Thanks for the welcome!

Here is my thinking/justification for the budget. If I'm willing to spend $6K-$10K for a gas-powered bike, why not an electric one? Plus, I won't have to pay for gas, oil-changes, etc... It sounds logical to me - now all I gotta do is convince the wife that it's a good argument.  (wish me luck)

So - is it reasonable to think I could build this bike for $6K - $10K?

About the 9V...what if a wiring harness could be developed? Something that has the typical 9V "caps", but with another set of wires coming out of the "caps" that would lead to the next 9V battery? If such a harness existed, could I have a copper-top powered motorcycle?


----------



## frodus (Apr 12, 2008)

> I simply can't find an electric motorcycle with the performance comparable to a 750cc or 1000cc motorcycle (or even a 600cc for that matter). I don't want a glorified scooter. I want to have all the benefits of an ICE bike (performance) with the benefits of an electric bike (no gas/oil, little maintenance, all the stuff you already know).


where have you looked? Take a look at EVAlbum.com , and look at some of the sportbikes. 

My website is www.evfr.net, have a look at what I've done. Mine accelerates like a 400-500 with used batteries and stock rear sprocket. Ordered a sprocket to change from a 4:1 ratio to a 5.5:1 ratio. Roughly a 37% increase in torque, which will help in acceleration. Right now with my motor limited to pack voltage of 72, It hurts speed. Once I go with my 144V pack, it'l go much faster. Most people remove the transmission because its built into the engine... if you can fabricate you can install a CVT or another transmission to get the gearing you need. You won't find many motors that are above 30Hp to fit in a 750 size bike, and if you did, you'd need lots of amps to get the torque you want, and lots of volts to get the speed you want. Amps is Torque, Volts is RPM. Motors provide max torque at 0 rpm, so it'l outperform an ICE version for the most part. Top speed might be an issue due to the RPM limit of the motor being 5500 or so with DC, and with an AC motor, somewhere around 7500-8000.

As stated, performances is going to cost you. If you want that kind of performance, you'll likely be looking at AC sytstems starting around $2500, and a lifepo pack starting around $3000. You failed to mention range in your requirements, if you want performance, and have a limited budget, range will decrease. If you have money, you can spend more and get some A123 batteries, but realize, you're going to need a ton of them. they're about 80Wh for a dewalt pack.
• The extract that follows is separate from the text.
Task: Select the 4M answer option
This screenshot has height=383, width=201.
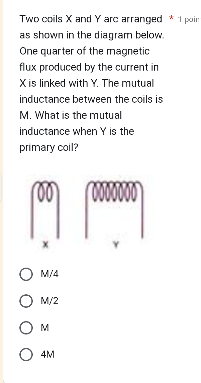Action: (26, 354)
Now, you want to have good performance and get more than 10 miles right? so you'll need somewhere in the order of 3000Wh. Thats about 35 packs, and at over $100 a pop, thats over $3500 bucks, then you have to weld them, and install a balancer for each cell group, you're well over $4000. There are better solutions for lifepo.



> My goal - build an electric motorcycle that accelerates like a 750cc (or preferably a 1000cc) ICE motorcycle. Range should be around 20-30 miles (give or take). And it shouldn't look like a crap covered brick. Finally, make this bike for the same $$$ that it's traditional counterpart would cost.
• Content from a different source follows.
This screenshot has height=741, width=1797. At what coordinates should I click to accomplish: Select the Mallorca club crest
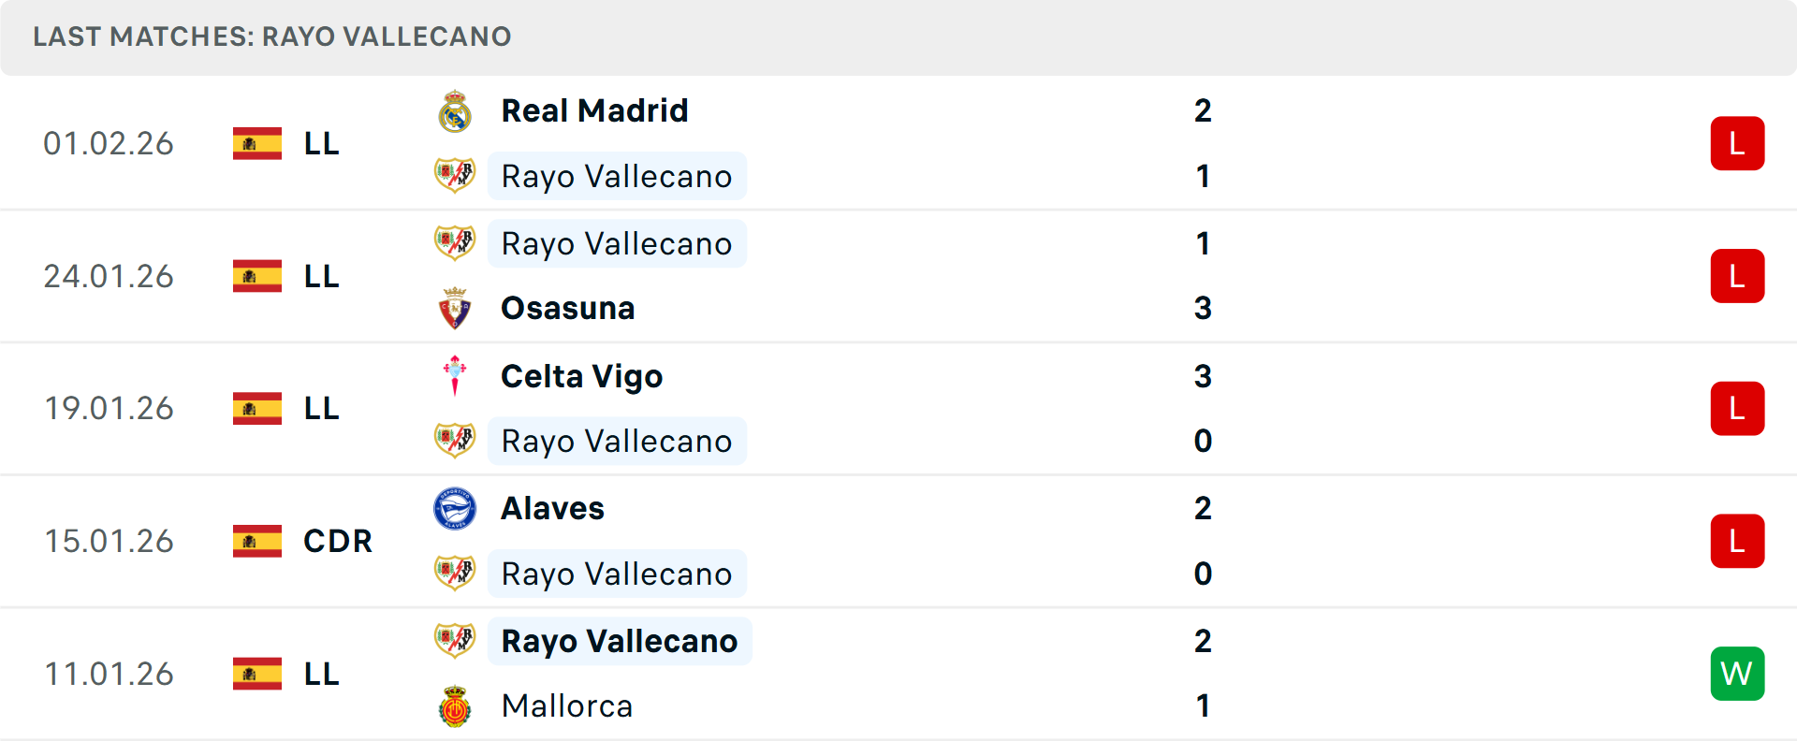click(455, 706)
Range is doable, but with the performance you want it might cost a pretty penny. At this point, AC, with lifepo (you don't want it to be a lead weight with sealed lead acid, and want performance). It doesn't have to look like crap, take a look at my VFR:











> Ok - now for the questions:
> 
> - What would it take to build an electric motorcycle that can accelerate like a 750cc ICE motorcycle? I'm talking about batteries, voltage, motor, etc...
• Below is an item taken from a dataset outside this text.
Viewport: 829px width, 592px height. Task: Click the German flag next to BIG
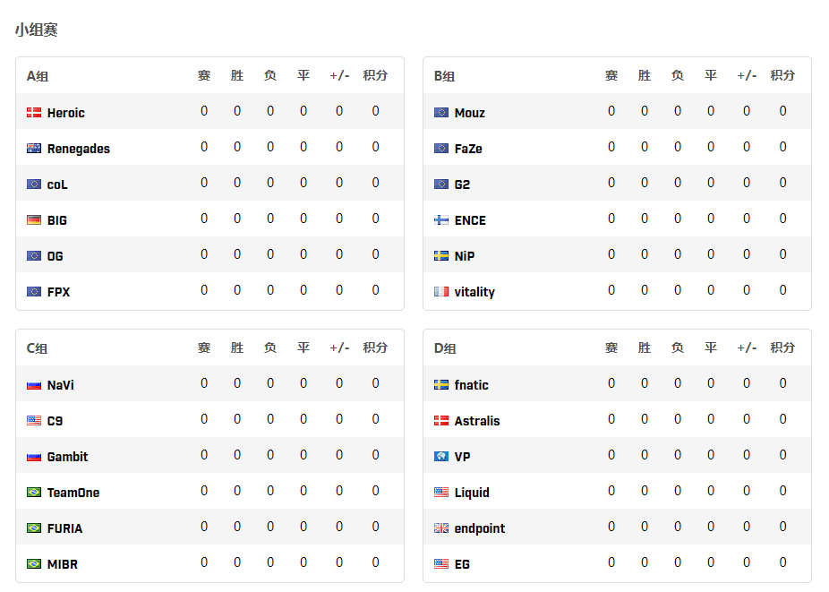point(34,219)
AC system, lifepo, lightweight chassis, and you'd be limited to about 84V, and 550A. That should get you pretty damn good performance. Robyn Lundstrom on Evalbum has a nice vehicle with that AC motor and Thundersky Lithium, take a look.



> - With all the buzz about A123, why can't you just split apart a few DeWalt 36V packs and create your own pack? It'd wouldn't take too many of these to really get into the higher voltage side of things, plus they are small and lightweight so mounting them shouldn't be an issue.


 You can, but you'd need tons of them to get what you require... at least 35, maybe 40.



> - What controls acceleration? The controller? The number of volts?


well, the current provides torque, the controller controls the current from the batteries as well as the speed of the motor. Essentially, the controller controls the acceleration, but the amp capacity of the batteries are the limiting factor, if you can't provide amps, you won't get the torque you need. 



> - And now, for quite possibly the most ignorant question ever posted to this (or any similar) forum. If performance is all about voltage, why hasn't anybody used rechargeable 9V batteries? They're cheap, rechargeable, small, lightweight, and easily replaceable. What am I missing here?


well, because they only have about 500mAh... 9V times 0.5A = 4.5Wh. Lets say you want 3000Wh, you'd need approximately 666 (hey, I didn't make that shit up) to get what you need. Then take away 25% because each one has connection losses, and it all adds up. Other batteries use welded tabs or screw terminals. Push in terminals don't provide good connection. You'd need tons of them, they would be bulky (666 of them takes up room), and you'd need a way to charge them. Plus, nicads are crap for performance and they gain a memory after a while, and have a short life.



> Again, this is all new to me so please be gentle with your replies.


Hope this helped


----------



## kaisersozay (Jul 25, 2008)

That's a nice looking bike! And thanks for the link to evalbum, too!

I've been cruising around on that site for a little while and found a good example of what I'm thinking about:

http://www.evalbum.com/1011

None of these numbers are tested, but from what they are expecting it sounds pretty good. I never even thought about using two motors until I saw this motorcycle. Maybe I'll try to contact the owner and see if he has any pointers.

Thanks for the input/links/advice! Keep it coming if you've got any more.


----------